*Stated task 1*.
Decide whether each statement below agrees with the article on Gideon Mendelson that follows. For each one, answer yes or no and quote the deciding words of the text. (a) Mendelson founded his firm in 2003. (b) Mendelson is described as 45 years old. (c) Mendelson often reuses the same pattern from one project to the next.

══ Page extract

Designer Spotlight

Gideon Mendelson’s Color Theory of Interior Design

Gideon Mendelson studied at Columbia University and the New York School of Interior Design before founding his firm in 2003. Top: The designer’s room at the 2013 Westchester Showhouse features a 1958 Max Ingrand chandelier by Fontana Arte from Bernd Goeckler Antiques hanging above a 1950s Edward Wormley Tête-à-Tête sofa from Mark Frisman. All photos by Eric Piasecki

The 19th-century artist James McNeill Whistler’s brief foray into interior design exemplifies the kind of snobbery one often associates with the profession. Originally commissioned by shipping magnate Frederick Leyland to create murals for the now-celebrated Peacock Room of his London townhouse, Whistler went much further, changing the room’s entire color scheme, cornices and wainscoting, which enraged his client and spawned both acrimony and a lawsuit. “Ah, I have made you famous,” Whistler reportedly said to Leyland about what he considered his improvements. “My work will live when you are forgotten.”

The modern-day New York designer Gideon Mendelson, on the other hand, might be what you call the anti-Whistler.

“There’s a stereotyped personality in our business that I just don’t do,” says the 40-year-old designer, referring to the image of the decorator as an arrogant arbiter of taste. Most of his clients — especially a core group he describes as “young financial people in their thirties and forties,” who have been with him since he established his own firm, Mendelson Group, in 2003 — come to him precisely for his down-to-earth personality and his organized, clear-headed approach to his work. Putting clients at ease by letting them know exactly what to expect and when, he builds camaraderie. “They see I’m much like them,” he says. “I have a family, and I work so I can support my family, just like them.”

For his showstopping room at the Kips Bay Decorator Show House this year, Mendelson used a backdrop of deep teal to set off a pair of Giò Ponti club chairs, 1938, from Sebastian + Barquet; an Hervé van der Straeten mirror, 2011, from Maison Gerard; and a 1960s Italian cantilevered brass pendant from John Salibello.

For his showstopping room at the Kips Bay Decorator Show House this year, Mendelson used a backdrop of deep teal to set off a pair of Giò Ponti club chairs, 1938, from Sebastian + Barquet; an Hervé van der Straeten mirror, 2011, from Maison Gerard; and a 1960s Italian cantilevered brass pendant from John Salibello.

Clearly, they also appreciate Mendelson’s aesthetic, not least of all his confident approach to color, which is among the first things one notices upon entering one of his interiors. For example, in the recent Kips Bay Decorator Show House, he washed his “Lady’s Lair” in a deeply saturated teal, adding touches of lavender and pink to achieve a youthfully stylish interior. But upon closer inspection, one also takes note of the elegantly curated accent furnishings from the 1930s through the ’60s that are his frequent go-tos, even as he creates a narrative that is unique to each client. “I rarely specify the same piece twice or use the same pattern twice,” Mendelson points out. His spaces also incorporate playful elements of surprise: a green gingham-clad ceiling in a country kitchen, say, or a vivid citrine stripe on the drapes in an otherwise sedately traditional monochromatic gray-and-white dining room.

════
══ Dataset rows

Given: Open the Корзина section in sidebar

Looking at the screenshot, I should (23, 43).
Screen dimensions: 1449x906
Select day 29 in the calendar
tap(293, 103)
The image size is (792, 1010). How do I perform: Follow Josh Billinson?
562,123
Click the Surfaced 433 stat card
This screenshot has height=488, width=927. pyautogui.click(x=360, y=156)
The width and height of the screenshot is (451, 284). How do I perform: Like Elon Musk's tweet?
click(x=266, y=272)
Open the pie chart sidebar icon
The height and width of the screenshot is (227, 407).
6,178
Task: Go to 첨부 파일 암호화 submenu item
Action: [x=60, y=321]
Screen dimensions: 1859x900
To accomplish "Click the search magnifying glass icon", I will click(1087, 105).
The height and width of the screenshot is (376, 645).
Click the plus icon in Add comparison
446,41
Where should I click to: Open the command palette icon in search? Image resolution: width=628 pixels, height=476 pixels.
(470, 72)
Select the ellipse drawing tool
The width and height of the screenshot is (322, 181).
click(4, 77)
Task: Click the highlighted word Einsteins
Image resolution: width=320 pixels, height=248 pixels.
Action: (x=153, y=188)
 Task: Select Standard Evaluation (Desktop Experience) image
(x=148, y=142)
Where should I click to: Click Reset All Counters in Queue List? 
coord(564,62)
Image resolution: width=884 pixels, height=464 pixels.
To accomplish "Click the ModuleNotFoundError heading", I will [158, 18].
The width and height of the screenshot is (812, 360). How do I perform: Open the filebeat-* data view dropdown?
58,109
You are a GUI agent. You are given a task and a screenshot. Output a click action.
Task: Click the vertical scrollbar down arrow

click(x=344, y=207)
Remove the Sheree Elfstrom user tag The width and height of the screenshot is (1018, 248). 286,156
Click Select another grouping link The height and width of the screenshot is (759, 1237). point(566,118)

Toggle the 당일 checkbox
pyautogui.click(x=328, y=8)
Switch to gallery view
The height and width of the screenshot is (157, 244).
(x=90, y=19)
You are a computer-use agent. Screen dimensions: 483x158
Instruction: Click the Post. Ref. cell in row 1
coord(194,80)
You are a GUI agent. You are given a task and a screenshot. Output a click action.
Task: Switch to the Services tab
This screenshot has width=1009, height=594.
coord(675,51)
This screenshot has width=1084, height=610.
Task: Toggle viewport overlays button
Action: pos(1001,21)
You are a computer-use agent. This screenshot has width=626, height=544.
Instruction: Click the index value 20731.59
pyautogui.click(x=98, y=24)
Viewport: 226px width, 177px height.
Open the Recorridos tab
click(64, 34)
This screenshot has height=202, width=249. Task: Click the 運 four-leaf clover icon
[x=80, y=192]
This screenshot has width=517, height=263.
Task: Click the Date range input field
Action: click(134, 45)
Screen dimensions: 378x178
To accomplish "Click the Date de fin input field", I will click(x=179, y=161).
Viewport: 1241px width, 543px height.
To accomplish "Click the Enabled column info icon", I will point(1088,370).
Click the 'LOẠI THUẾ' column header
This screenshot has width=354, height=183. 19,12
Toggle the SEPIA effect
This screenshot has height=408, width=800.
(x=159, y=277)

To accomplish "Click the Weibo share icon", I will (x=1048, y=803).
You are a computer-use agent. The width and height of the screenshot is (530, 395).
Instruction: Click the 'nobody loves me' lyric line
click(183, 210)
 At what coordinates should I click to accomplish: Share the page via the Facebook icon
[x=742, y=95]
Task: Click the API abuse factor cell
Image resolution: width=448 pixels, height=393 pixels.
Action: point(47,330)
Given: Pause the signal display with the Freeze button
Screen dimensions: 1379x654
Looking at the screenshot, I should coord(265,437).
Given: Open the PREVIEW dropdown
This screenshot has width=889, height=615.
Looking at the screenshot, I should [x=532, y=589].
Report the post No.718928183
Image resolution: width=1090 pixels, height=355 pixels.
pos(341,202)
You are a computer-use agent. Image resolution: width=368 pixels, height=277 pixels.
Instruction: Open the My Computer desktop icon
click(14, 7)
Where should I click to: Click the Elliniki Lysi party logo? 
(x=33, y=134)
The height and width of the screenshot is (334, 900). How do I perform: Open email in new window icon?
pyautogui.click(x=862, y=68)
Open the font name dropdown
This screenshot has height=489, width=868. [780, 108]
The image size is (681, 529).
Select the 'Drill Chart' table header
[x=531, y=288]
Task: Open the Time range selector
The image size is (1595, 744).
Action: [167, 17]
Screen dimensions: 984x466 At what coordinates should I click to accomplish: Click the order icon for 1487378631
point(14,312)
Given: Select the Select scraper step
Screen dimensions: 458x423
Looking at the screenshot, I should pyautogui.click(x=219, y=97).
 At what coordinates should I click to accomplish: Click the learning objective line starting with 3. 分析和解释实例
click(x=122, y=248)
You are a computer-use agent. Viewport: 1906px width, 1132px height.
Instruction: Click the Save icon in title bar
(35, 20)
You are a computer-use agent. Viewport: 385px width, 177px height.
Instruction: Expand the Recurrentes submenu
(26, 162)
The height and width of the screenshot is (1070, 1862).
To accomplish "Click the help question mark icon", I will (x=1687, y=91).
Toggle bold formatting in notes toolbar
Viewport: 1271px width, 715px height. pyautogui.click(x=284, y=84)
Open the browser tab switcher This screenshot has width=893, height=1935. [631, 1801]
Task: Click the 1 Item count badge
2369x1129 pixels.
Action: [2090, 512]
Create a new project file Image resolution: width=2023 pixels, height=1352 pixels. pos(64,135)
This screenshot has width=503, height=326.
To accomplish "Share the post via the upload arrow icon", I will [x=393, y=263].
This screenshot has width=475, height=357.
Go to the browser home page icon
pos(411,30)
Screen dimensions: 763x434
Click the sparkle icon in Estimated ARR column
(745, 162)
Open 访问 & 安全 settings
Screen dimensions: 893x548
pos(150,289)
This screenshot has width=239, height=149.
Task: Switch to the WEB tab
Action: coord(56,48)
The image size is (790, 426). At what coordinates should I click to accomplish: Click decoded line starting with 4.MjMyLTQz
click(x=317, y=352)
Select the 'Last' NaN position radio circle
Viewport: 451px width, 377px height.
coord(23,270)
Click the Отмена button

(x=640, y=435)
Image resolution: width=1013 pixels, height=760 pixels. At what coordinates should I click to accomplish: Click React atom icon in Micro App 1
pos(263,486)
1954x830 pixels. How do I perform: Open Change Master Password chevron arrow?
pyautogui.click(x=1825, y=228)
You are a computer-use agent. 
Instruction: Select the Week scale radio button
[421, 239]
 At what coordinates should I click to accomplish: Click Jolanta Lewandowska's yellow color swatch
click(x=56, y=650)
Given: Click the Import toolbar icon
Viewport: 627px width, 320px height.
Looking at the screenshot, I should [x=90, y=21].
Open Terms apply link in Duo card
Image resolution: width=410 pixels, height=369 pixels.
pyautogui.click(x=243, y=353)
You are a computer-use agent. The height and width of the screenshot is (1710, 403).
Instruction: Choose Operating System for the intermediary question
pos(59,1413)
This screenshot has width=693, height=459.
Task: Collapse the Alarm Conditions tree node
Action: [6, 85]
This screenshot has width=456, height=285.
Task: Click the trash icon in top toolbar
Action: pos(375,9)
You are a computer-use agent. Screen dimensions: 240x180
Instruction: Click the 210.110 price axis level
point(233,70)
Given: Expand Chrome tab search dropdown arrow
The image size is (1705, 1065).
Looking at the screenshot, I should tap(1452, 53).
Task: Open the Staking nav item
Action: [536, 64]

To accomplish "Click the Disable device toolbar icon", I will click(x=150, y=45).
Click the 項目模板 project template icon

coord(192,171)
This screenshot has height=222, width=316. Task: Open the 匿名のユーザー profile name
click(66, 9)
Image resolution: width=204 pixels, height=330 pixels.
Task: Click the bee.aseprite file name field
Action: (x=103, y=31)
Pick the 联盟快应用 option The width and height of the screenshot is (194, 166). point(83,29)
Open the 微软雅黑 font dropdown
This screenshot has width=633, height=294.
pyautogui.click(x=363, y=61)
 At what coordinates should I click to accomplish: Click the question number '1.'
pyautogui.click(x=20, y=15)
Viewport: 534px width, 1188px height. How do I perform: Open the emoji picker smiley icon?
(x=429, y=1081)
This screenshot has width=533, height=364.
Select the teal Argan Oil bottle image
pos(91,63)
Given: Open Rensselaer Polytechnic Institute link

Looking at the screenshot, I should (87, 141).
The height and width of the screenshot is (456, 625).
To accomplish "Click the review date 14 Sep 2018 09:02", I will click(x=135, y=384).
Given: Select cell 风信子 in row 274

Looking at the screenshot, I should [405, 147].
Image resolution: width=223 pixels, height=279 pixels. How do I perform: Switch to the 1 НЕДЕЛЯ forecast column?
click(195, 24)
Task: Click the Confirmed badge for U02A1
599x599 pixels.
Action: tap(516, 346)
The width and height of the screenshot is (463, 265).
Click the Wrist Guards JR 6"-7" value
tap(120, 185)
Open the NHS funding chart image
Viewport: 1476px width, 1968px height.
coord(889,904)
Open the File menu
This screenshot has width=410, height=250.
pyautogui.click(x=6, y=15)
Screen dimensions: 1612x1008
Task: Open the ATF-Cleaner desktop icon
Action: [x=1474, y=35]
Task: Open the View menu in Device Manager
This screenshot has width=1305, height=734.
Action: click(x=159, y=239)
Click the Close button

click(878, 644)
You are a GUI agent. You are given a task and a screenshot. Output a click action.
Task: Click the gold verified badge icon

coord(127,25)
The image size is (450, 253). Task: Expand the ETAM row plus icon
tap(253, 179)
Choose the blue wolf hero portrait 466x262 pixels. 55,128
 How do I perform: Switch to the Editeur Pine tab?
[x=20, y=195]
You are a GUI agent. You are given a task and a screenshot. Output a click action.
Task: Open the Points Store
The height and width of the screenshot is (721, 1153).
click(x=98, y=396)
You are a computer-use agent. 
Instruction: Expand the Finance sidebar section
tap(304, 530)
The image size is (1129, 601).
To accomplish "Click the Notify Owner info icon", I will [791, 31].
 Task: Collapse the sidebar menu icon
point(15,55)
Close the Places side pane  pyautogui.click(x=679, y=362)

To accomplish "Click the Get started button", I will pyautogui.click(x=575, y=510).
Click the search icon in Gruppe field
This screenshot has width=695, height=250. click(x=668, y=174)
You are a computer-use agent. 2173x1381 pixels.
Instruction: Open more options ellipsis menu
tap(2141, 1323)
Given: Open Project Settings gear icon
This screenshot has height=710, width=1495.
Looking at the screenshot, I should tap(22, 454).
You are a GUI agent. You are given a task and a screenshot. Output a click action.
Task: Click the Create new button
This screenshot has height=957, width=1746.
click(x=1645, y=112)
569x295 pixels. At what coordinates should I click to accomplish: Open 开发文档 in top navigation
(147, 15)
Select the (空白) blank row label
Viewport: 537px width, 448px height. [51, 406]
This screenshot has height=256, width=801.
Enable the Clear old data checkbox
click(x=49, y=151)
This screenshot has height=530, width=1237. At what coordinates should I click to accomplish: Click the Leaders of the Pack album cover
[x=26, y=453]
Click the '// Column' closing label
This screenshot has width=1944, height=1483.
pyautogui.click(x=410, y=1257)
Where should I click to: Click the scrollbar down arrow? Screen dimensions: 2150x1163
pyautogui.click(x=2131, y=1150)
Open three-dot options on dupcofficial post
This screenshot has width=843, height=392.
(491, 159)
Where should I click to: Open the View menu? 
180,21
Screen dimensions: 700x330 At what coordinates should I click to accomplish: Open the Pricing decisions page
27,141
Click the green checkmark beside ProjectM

════

*Stated task 2*.
How many lines of the records above contain the word "link"? Give only the number.

*Output 1*.
(a) Yes: "before founding his firm in 2003"
(b) No: "says the 40-year-old designer"
(c) No: "I rarely specify the same piece twice or use the same pattern twice"

*Output 2*.
3